By a sizable — but dwindling margin — the Senate on Tuesday voted in favor of allowing lawmakers to keep stocking bills with home-state projects like roads, grants to local police departments and clean-water projects.
But with the House set to tumble into GOP hands and anti-earmark reinforcements coming to the Senate in January, the window seems to be closing on the practice.
Tuesday's 39-56 tally rejected a GOP bid to ban the practice of loading spending bills with so-called earmarks — those parochial provisions that lawmakers deliver to their states — but it appears the curtain is coming down on the practice.
Most Democrats and a handful of Republicans combined to defeat the effort, which would have effectively prohibited the Senate from considering legislation containing earmarks like road and bridge projects, community development funding, grants to local police departments and special-interest tax breaks.
The tally, however, was a better showing for earmark opponents, who lost a 29-68 vote earlier this year. Any votes next year should be closer because a band of anti-earmark Republicans is joining the Senate. "More like 45 or better," said earmark opponent Jim DeMint, R-S.C.
Earlier this month, Republicans bowed to Tea Party activists and passed a party resolution declaring GOP senators would give up earmarks. House Republicans have also given up the practice, but most Democrats say earmarks are a legitimate way to direct taxpayer money to their constituents.
Seven Democrats voted with all but eight Republicans to ban the practice.
Arguments for and against earmarks
Sen. Dick Durbin, D-Ill., said Tuesday that Democrats had made the earmarking process far more transparent than it previously had been under GOP control of Congress. The reforms include requiring lawmakers to document every project they seek and receive.
"I believe I have an important responsibility to the state of Illinois and the people I represent to direct federal dollars into projects critically important for our state and its future," Durbin said.

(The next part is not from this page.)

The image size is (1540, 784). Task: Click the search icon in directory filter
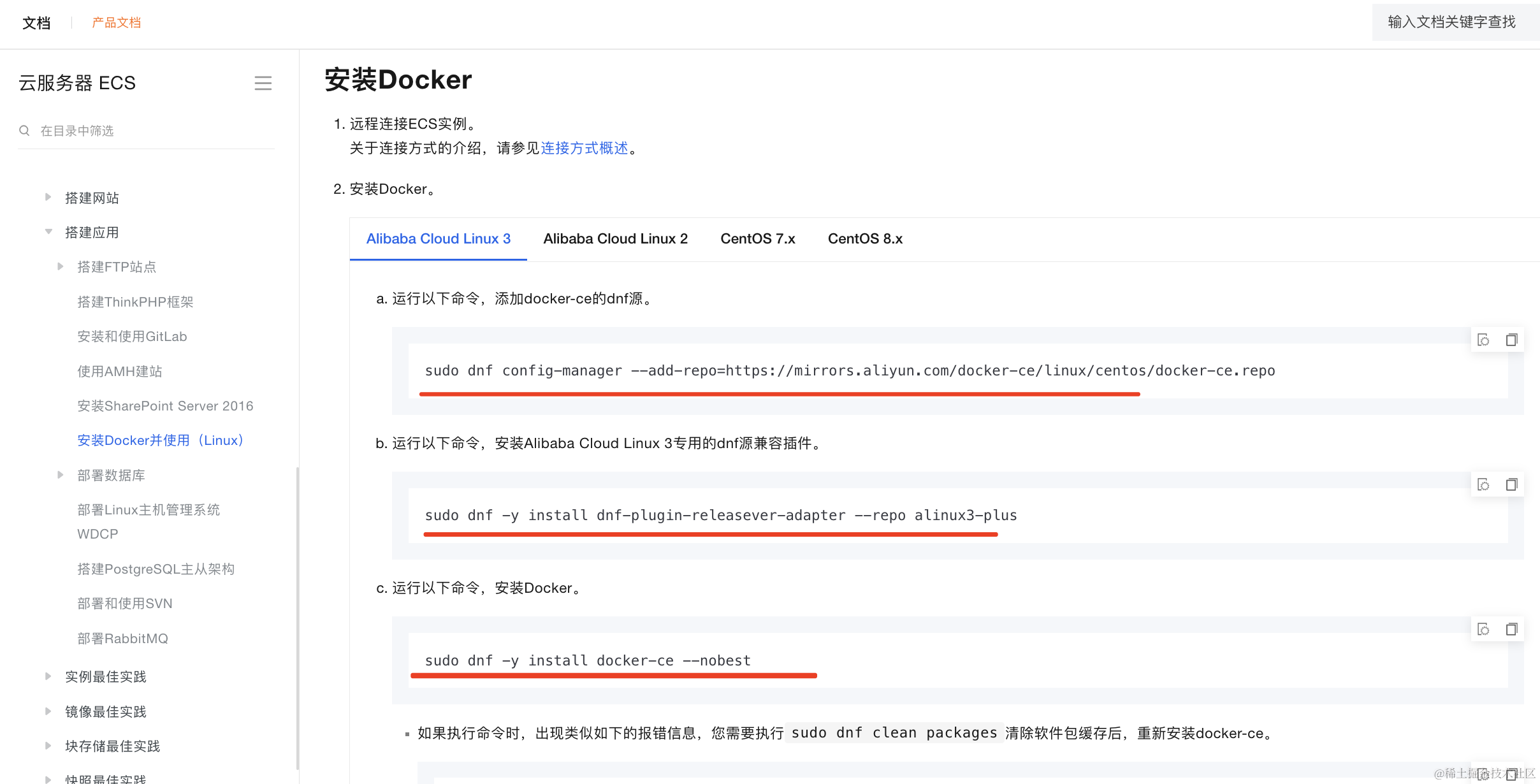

Critics say that peppering most spending bills with hundreds or even thousands of earmark projects creates a go-along-get-along mindset that ensures that Washington spending goes unchecked.
President Barack Obama supports a ban as well, but hasn't fought earmarks in the past two years as Democrats controlling Congress enacted two cycles of appropriations bills studded with them.
Opposition from Senate Republicans leaves Senate Democrats as the only faction of Congress in a position to try to save the practice of earmarking. But their position doesn't seem very strong, since House Speaker-in-waiting John Boehner, R-Ohio, has vowed that no earmark-laden bills will pass after Republicans take over the House.
McConnell flips position
Senate Republican Leader Mitch McConnell of Kentucky had long been a strong supporter of earmarks — they were a big issue in his 2008 campaign — but reversed course shortly after the GOP's big win in the midterm elections.
McConnell's move headed off an internal party battle over earmarks and came after an election cycle in which prolific earmarkers Robert Bennett, R-Utah, and Lisa Murkowski, R-Alaska, lost bids to win the GOP nod for their re-election. (Murkowski subsequently won a rare bid as a write-in candidate.)
Sen. Tom Coburn, R-Okla., sponsor of Tuesday's measure, says GOP support will likely increase as old-timers leave the Senate. And GOP moderate Olympia Snowe of Maine — facing a potential challenge from the right should she seek re-election in 2012 — switched in favor of the ban after supporting earmarks in a vote in March.
"A lot of the earmarkers are leaving," Coburn said. "And I think people are going to be looking over their shoulders in 2012 a little bit. This isn't the last time we're going to have that vote."
Estimates vary, but earmarks went from more than 1,300 projects worth nearly $8 billion in 1994 to a peak of nearly 14,000 projects worth more than $27 billion in 2005, according to Citizens Against Government Waste, a watchdog group that opposes the practice.
Democrats cut back the number and cost of earmarks somewhat. The new reforms that made the process more transparent have made it easier for outsiders to track a "pay-to-play" system in which lobbyists and corporate executives showered lawmakers with campaign funds in exchange for earmarks.
Coburn said earmarks can create "a conflict of interest that benefits just those we represent from our states or just those who help us become senators. All we have to do is look at campaign contributions and earmarks, and there is a stinky little secret associated with that."
Supporters picked up new help from Democrats Michael Bennet and Mark Udall of Colorado, Bill Nelson of Florida, and Mark Warner of Virginia. At the same time, eight Republicans who were who opposed the ban in a vote in March now have joined with earmark opponents, including Lamar Alexander of Tennessee, Kay Bailey Hutchison of Texas, and Snowe.